6

Most resources that describe a SELECT TOP ... query in Postgres say that you should use LIMIT instead, possibly with an ORDER BY clause if you need to select the top elements by some ordering.

What do you do if you need to select the top N elements from a recursive query, where there is no ordering and there is a possibility the query can return fewer than N rows without the recursion (so that the TOP part is necessary to ensure the result set is at least N rows, whereas LIMIT can allow fewer rows)?

My specific use case is a modification of the dynamic SQL pattern for selecting a random subsample of a table.

Here is a link to the sql source of my modification. The easiest thing is to look at the final function defined there, _random_select. It follows very closely to the above link, but has been modified to be polymorphic in the input table and output result set, as well as correctly accounting for the need to return only the columns that already existed in the input table (yet another dynamic SQL hack to exclude the interim row_number result from the final result set).

It's an eyesore, but it's the closest thing I have to a reproducible example. If you use _random_select and attempt to get something around 4500 rows from a table larger than 4500 rows, you begin to see smaller result sets with high probability, and it only gets worse as you increase the size of your desired sample (because the occurrence of duplicates gets worse as your desired sample gets larger).

Note that in my modification, I am not using the _gaps trick from this link, meant to over-sample to offset sampling inefficiency if there are gaps in a certain index column. That part doesn't relate to this question, and in my case I am using row_number to ensure that there is an integer column with no possible gaps.

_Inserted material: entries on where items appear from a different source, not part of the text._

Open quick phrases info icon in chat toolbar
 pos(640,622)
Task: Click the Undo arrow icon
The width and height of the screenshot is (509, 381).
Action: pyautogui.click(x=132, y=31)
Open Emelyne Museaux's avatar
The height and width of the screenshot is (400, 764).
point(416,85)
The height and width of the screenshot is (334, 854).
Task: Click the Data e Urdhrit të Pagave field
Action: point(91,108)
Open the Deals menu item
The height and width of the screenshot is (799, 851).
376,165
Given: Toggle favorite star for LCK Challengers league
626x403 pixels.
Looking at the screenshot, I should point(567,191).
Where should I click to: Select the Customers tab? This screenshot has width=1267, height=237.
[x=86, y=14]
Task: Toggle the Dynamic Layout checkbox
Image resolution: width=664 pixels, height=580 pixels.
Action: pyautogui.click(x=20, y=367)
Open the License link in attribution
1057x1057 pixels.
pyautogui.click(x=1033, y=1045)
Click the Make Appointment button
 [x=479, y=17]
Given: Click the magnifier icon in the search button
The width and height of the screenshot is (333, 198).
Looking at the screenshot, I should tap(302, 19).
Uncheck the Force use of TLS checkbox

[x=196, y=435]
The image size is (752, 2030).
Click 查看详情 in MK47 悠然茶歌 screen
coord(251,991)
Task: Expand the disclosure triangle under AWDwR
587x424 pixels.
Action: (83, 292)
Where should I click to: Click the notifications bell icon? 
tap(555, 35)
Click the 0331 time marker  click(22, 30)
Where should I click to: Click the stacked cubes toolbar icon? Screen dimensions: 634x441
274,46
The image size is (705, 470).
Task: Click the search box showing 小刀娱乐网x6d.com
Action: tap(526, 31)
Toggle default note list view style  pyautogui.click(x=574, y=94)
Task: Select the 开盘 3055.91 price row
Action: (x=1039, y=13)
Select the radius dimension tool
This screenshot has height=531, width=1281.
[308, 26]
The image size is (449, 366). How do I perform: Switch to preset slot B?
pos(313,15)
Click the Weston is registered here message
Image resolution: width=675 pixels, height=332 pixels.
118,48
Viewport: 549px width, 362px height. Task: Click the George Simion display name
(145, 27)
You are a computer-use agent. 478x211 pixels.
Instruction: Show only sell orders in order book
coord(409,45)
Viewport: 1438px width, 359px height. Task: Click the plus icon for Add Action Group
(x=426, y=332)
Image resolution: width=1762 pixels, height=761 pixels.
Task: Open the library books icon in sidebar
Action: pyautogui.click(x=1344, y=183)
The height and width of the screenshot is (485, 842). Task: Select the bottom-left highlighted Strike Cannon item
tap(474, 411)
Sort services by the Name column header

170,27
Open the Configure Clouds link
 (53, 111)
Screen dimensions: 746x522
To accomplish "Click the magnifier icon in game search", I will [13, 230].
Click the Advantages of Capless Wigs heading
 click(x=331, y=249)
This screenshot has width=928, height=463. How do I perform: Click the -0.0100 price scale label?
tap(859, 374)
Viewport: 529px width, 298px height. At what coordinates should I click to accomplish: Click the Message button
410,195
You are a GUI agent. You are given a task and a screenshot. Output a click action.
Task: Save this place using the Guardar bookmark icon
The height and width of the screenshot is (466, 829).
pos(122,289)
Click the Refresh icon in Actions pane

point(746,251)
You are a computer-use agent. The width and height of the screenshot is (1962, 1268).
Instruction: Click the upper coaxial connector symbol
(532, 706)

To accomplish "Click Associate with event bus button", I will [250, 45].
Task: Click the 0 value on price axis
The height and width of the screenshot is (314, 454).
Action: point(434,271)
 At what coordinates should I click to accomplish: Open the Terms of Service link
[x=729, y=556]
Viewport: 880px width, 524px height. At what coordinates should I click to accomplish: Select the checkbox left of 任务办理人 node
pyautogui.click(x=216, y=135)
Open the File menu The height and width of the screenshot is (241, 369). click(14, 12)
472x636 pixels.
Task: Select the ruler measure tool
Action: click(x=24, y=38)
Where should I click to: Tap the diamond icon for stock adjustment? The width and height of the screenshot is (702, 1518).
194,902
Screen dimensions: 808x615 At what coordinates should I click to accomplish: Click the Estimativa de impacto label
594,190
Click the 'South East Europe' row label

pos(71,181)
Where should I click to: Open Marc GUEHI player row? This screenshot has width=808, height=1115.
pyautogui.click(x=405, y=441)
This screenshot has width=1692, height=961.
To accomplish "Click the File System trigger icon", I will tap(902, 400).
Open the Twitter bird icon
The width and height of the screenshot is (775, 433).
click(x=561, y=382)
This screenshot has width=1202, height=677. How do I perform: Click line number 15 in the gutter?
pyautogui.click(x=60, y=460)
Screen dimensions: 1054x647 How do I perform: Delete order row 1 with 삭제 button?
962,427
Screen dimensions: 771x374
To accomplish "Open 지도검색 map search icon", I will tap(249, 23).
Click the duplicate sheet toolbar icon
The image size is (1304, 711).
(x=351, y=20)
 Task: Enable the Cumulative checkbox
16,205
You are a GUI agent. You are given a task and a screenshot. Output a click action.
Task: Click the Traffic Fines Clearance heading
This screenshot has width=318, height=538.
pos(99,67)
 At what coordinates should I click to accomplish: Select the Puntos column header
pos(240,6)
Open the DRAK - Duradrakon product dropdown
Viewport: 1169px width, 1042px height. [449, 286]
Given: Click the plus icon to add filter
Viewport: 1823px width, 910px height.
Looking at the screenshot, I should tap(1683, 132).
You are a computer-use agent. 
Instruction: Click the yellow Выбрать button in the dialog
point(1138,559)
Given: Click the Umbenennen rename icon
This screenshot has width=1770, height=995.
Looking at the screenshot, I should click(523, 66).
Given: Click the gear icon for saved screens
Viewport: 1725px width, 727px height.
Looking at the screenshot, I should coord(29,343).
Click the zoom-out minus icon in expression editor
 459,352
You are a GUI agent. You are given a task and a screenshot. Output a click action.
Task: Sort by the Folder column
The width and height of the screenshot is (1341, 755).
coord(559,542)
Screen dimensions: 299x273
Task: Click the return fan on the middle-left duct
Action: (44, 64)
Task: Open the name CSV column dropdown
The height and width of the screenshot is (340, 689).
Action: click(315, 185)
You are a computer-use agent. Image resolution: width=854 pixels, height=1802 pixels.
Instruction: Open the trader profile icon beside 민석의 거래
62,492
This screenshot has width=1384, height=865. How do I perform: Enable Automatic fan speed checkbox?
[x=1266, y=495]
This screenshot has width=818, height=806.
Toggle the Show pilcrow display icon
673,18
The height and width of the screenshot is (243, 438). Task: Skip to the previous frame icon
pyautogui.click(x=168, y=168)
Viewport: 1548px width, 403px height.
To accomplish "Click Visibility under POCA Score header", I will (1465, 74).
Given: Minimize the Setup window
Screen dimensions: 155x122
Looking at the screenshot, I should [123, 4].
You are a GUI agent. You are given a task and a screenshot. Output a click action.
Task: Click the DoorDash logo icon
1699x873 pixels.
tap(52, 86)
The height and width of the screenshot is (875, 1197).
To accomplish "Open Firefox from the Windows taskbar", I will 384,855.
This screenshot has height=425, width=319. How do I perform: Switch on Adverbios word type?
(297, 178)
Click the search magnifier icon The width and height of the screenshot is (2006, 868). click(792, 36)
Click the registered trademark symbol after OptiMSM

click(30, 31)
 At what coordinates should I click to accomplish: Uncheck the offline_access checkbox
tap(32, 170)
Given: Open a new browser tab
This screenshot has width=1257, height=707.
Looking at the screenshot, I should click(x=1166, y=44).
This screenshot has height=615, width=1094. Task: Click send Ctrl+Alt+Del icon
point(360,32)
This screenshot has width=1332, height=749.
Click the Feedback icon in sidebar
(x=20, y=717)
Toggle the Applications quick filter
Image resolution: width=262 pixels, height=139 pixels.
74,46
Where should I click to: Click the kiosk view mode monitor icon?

The CTE is recursive, to ensure that if the first, non-recursive part of the CTE doesn't give you enough rows (because of duplicates removed by the UNION), then it will go back through another round of recursive call of the CTE, and keep tacking on more results until you've got enough.

In the linked example, LIMIT is used, but I am finding that this does not work. The method returns fewer results because LIMIT is only an at most N rows guarantee.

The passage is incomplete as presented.